— start Items —

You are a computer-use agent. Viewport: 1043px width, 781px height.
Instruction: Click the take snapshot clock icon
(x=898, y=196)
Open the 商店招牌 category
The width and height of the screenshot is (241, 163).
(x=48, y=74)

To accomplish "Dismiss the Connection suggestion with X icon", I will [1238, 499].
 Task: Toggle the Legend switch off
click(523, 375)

— end Items —
— start Items —

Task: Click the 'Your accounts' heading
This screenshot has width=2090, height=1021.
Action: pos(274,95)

— end Items —

[Task statement]: Find every line in the records that contains the string "screenshot" with the same capitalization, and copy each of those lines.

[Solution to this problem]:
The width and height of the screenshot is (241, 163).
This screenshot has width=2090, height=1021.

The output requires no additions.